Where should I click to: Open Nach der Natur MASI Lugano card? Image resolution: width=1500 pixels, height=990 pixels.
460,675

--------------------------------

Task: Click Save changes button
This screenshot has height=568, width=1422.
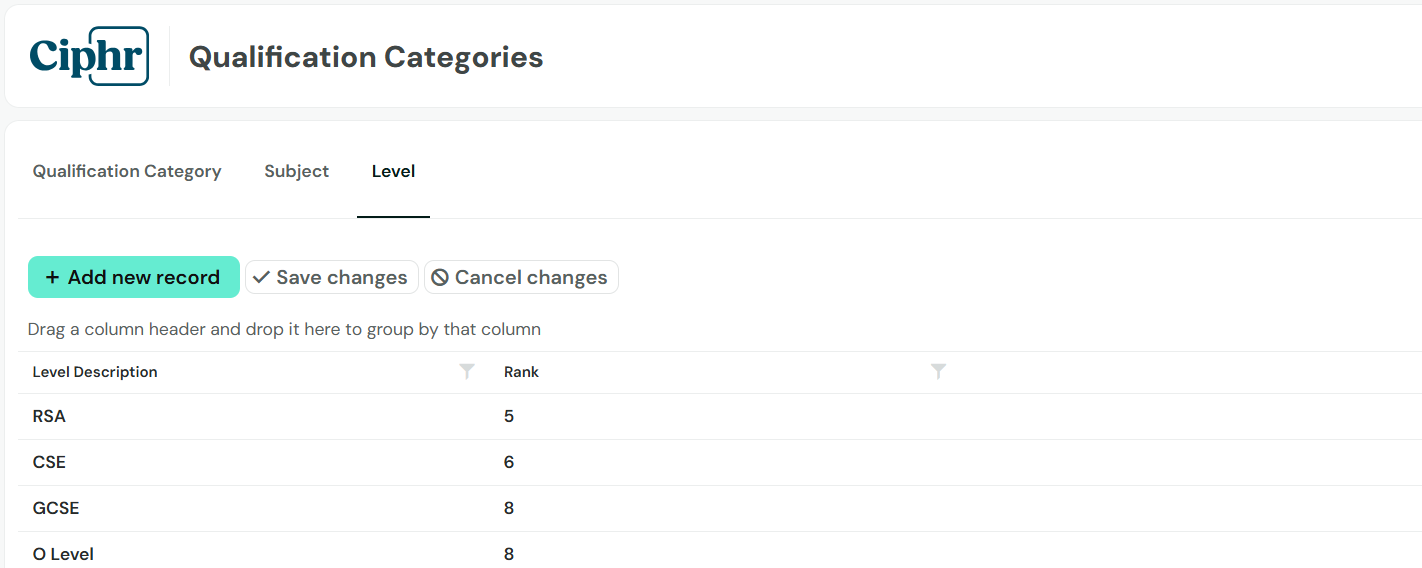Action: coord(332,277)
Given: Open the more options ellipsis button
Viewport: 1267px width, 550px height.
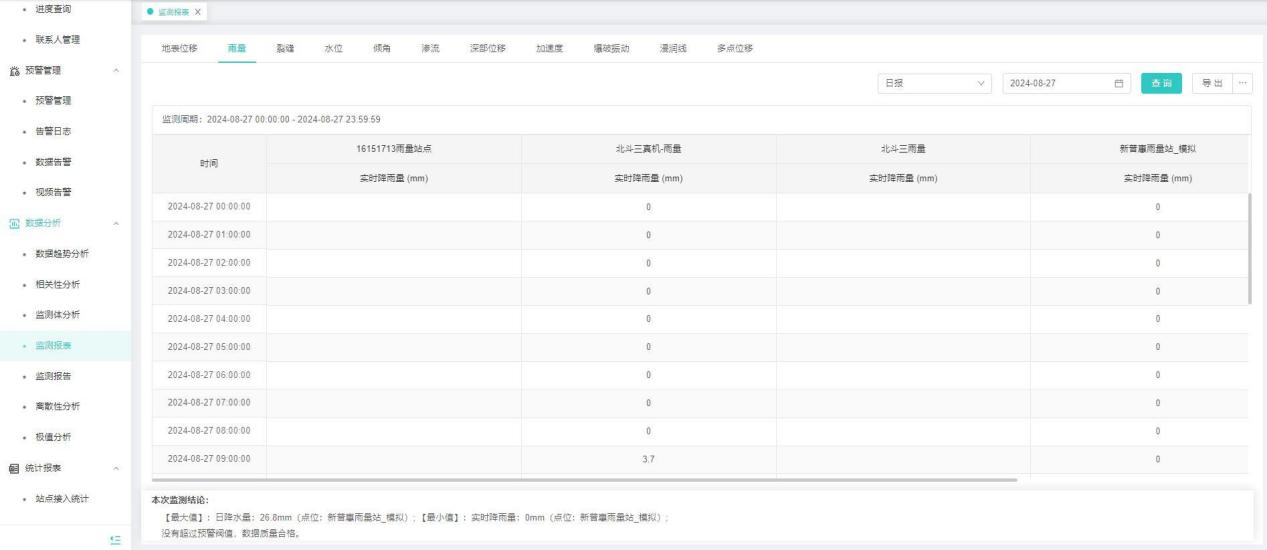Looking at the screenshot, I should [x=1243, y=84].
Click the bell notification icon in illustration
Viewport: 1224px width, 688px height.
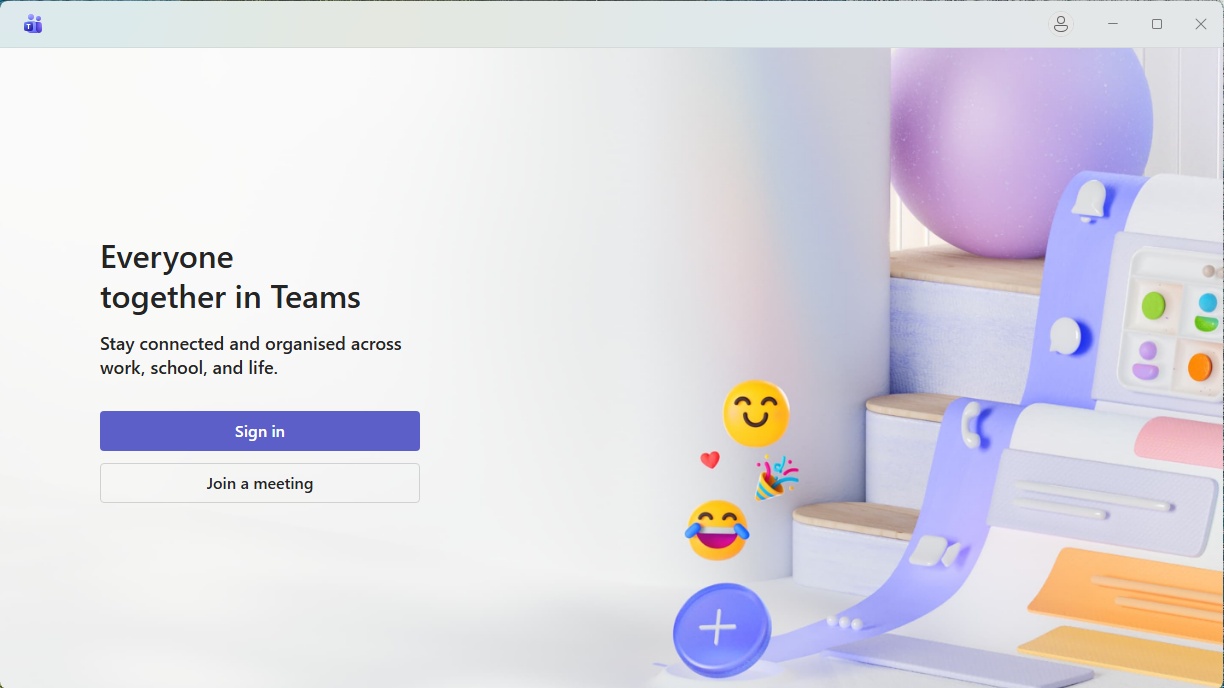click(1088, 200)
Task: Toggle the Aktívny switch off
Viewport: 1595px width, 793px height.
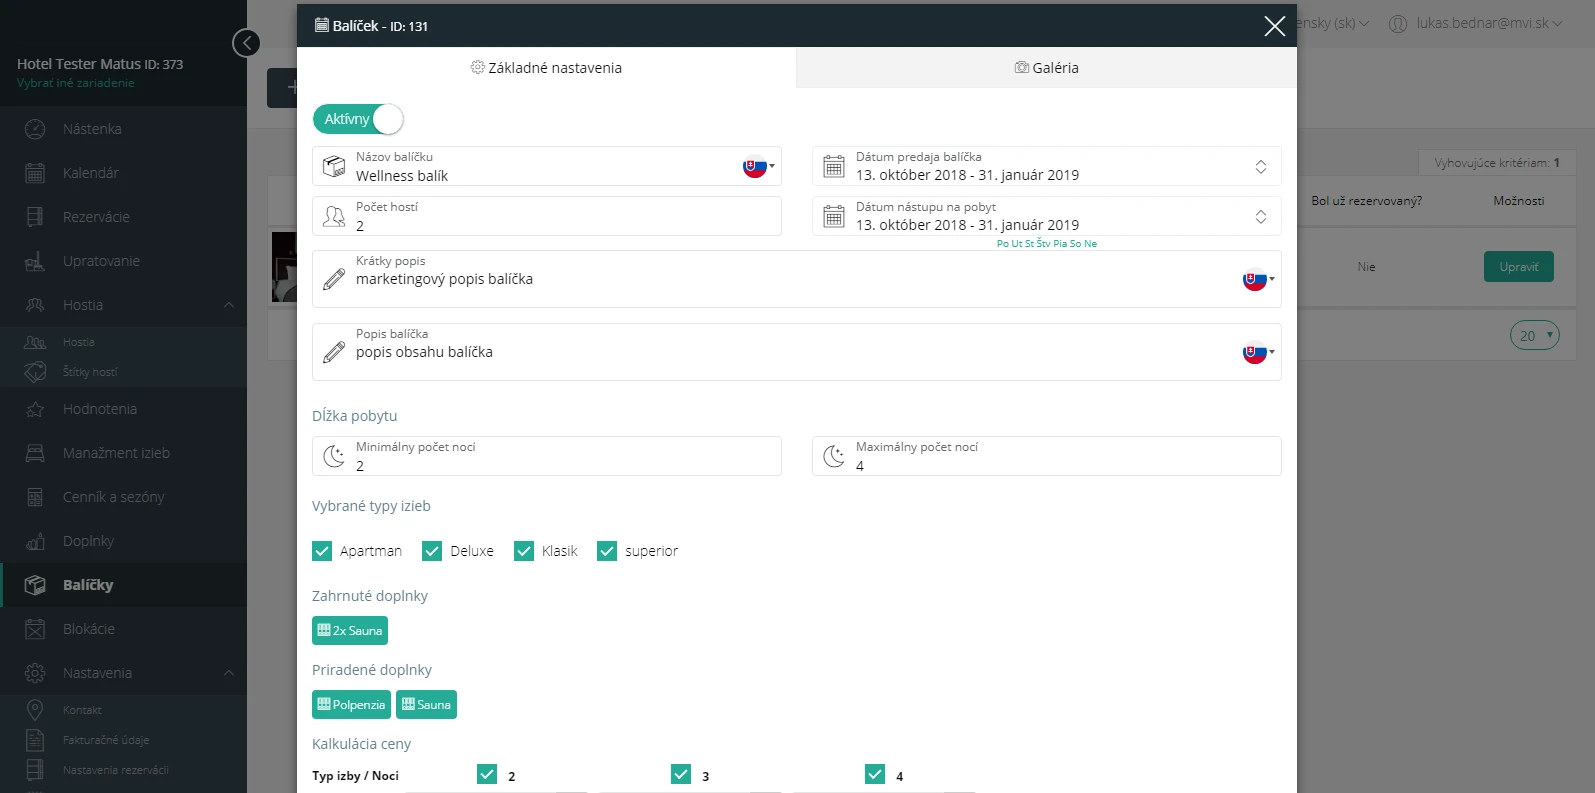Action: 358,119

--------------------------------

DESCRIPTION OF THE TASK
Wherever a line in the records above includes "button", count it, then give the total and nothing besides.

EXPECTED ANSWER
2